**WHAT IS EXPECTED:**
Reproduce word for word the passage of the Triin Vahisalu biography below that begins with the words containing "Vahisalu continues to" and ends with "receiving this award.".
-- EXCERPTED TEXT follows --
- Born: October 4, 1978 (age 47)
- Education: University of Tartu; University of Helsinki;
- Awards: Fellowship, L'Oréal-UNESCO For Women in Science Awards 2011
- Scientific career
- Fields: Botany
- Thesis: Plant guard cell anion channel SLAC1 regulates stomatal closure (2010)

= Triin Vahisalu =

Estonian botanist

Triin Vahisalu (born October 4, 1978) is an Estonian botanist. She studies the effects of stress on plants and discovered a gene that regulates stomata in harsh environments.

== Education ==
Vahisalu attended the University of Tartu for her undergraduate degree in biology between 1997 and 2004 and stayed on until 2005 for her master's.

Vahisalu completed her doctorate in plant biology at the University of Helsinki, though her research was in collaboration with the University of Tartu. In 2011, she received a fellowship from the L'Oréal-UNESCO For Women in Science Awards which supported her research outside Estonia. She was the first winner from the Baltic States.

== Career and research ==
Vahisalu's primary research interests are the effects of varying environmental conditions on crops. She has investigated how plant stomata open and close in drought conditions or under exposure to ozone. When under stress, plants close their stomata to limit exposure to the surrounding atmosphere. She has identified a gene and an associated protein responsible for stoma regulation in Arabidopsis plants. This was achieved by comparing different mutations with varying sensitivity to ozone. Her work could lead to the development of plants that are more resilient in harsh environments. An article about this discovery was published in the high-profile journal Nature.

Vahisalu continues to work at the Universities of Tartu and Helsinki as a post-doctoral fellow. In 2019, she was involved in a conference called "Plants in a Changing World".

== Awards and honours ==

- 2011 Fellow from L'Oréal-UNESCO For Women in Science. She was praised by President Toomas Hendrik Ilves for her contributions to science on the occasion of her receiving this award.
- 2011 Best Doctoral Thesis at the University of Tartu.
- 2010 Estonian National Research Award.

== Personal life ==
Vahisalu is married and has a child.
-- EXCERPTED TEXT concluded --
-- MATERIAL SHOWN follows --
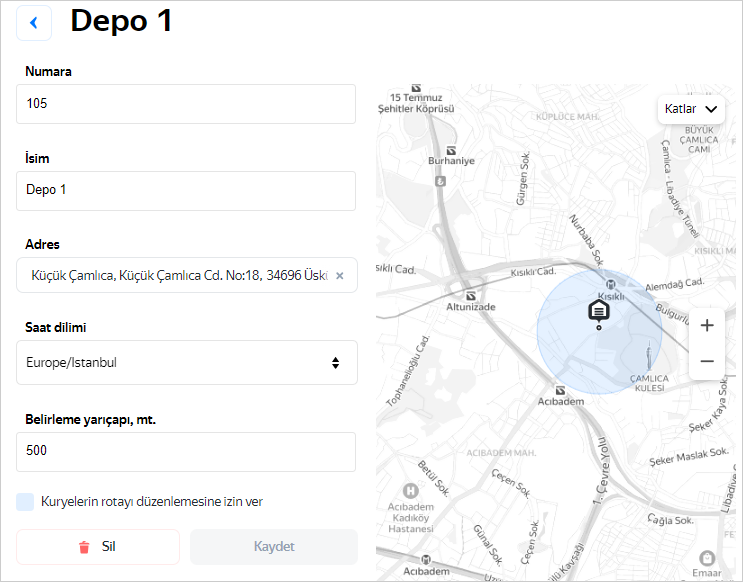
Task: Open the Saat dilimi Europe/Istanbul dropdown
Action: 187,362
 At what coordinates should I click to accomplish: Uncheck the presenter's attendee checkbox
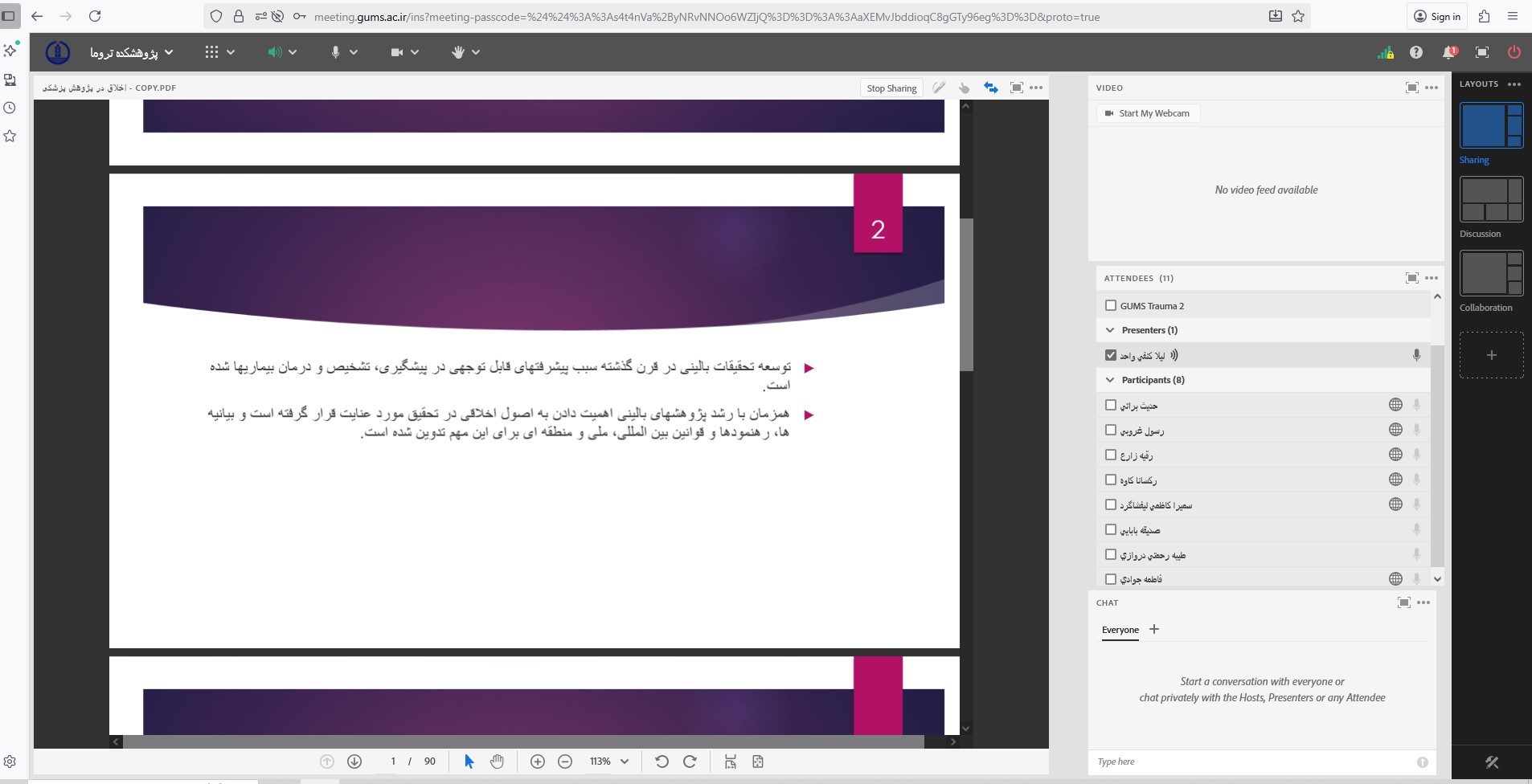[1111, 355]
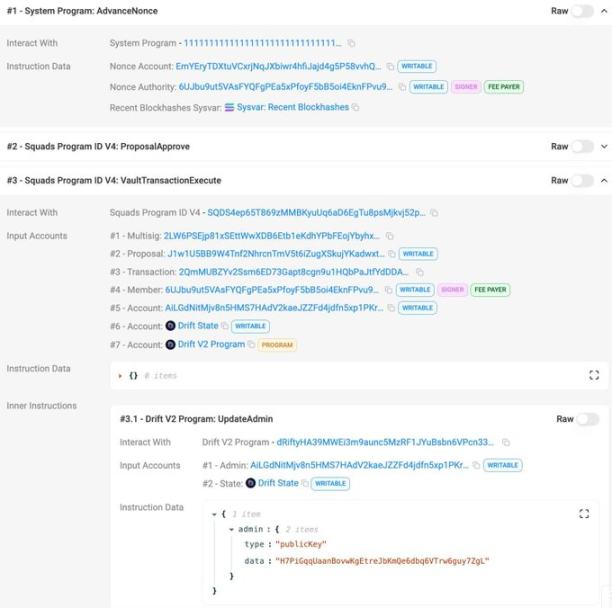Collapse the admin node in JSON
612x608 pixels.
pos(231,529)
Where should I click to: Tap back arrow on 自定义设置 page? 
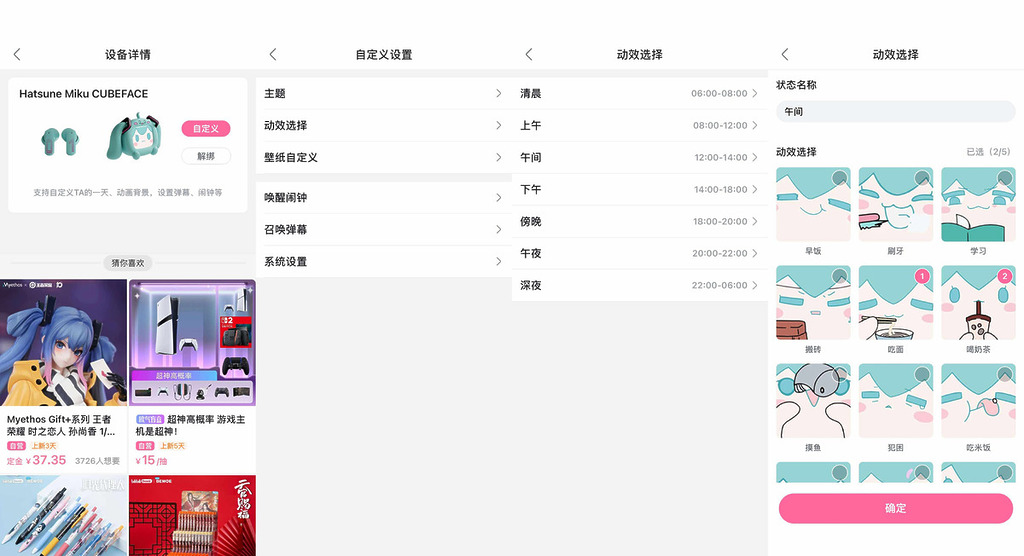[273, 54]
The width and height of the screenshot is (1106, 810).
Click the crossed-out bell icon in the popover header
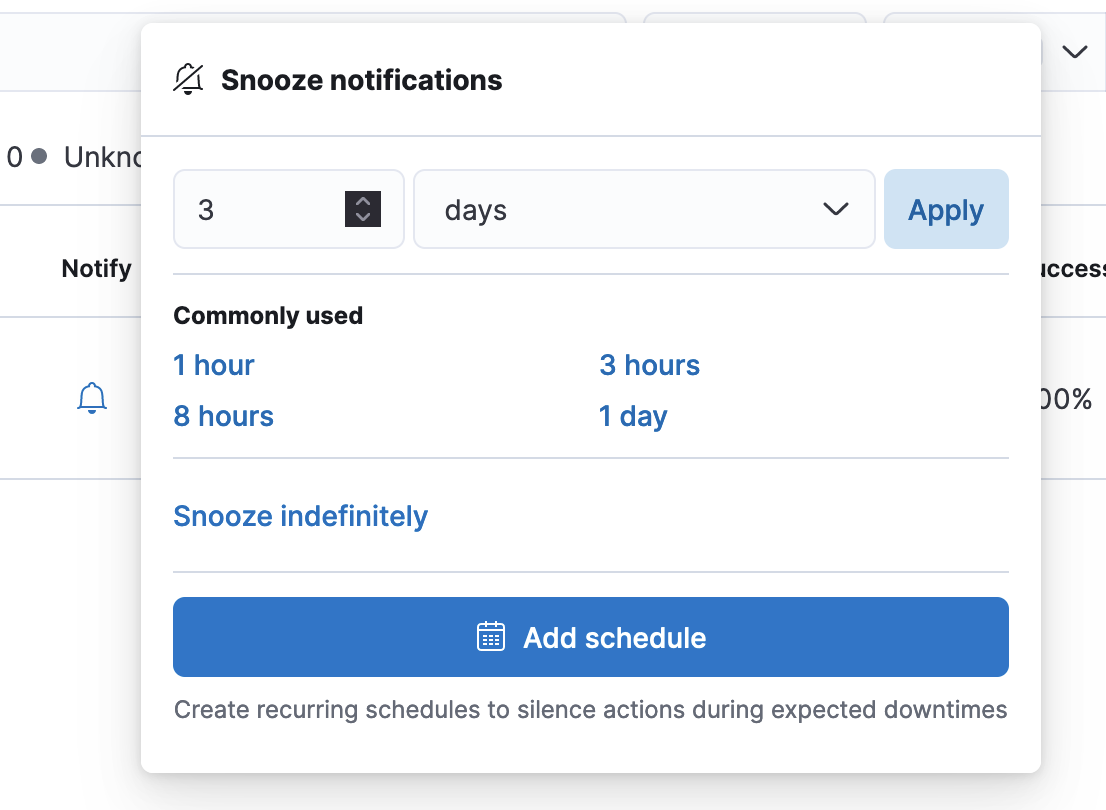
-- MATERIAL SHOWN concluded --
**ANSWER FOR THIS EXERCISE:**
Vahisalu continues to work at the Universities of Tartu and Helsinki as a post-doctoral fellow. In 2019, she was involved in a conference called "Plants in a Changing World".

== Awards and honours ==

- 2011 Fellow from L'Oréal-UNESCO For Women in Science. She was praised by President Toomas Hendrik Ilves for her contributions to science on the occasion of her receiving this award.